• About this exercise: Take the records below and set them down exactly, so that every line matches the original.

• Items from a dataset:
◇ ◇ ◇ ◇ ◇ ◇ ◇

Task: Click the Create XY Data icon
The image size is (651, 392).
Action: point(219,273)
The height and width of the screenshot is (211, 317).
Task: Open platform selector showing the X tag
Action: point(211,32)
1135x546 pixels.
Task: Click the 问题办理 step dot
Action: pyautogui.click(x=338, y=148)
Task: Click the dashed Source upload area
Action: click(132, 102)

◇ ◇ ◇ ◇ ◇ ◇ ◇

• Output for this exercise:
Task: Click the Create XY Data icon
The image size is (651, 392).
Action: point(219,273)
The height and width of the screenshot is (211, 317).
Task: Open platform selector showing the X tag
Action: point(211,32)
1135x546 pixels.
Task: Click the 问题办理 step dot
Action: pyautogui.click(x=338, y=148)
Task: Click the dashed Source upload area
Action: click(132, 102)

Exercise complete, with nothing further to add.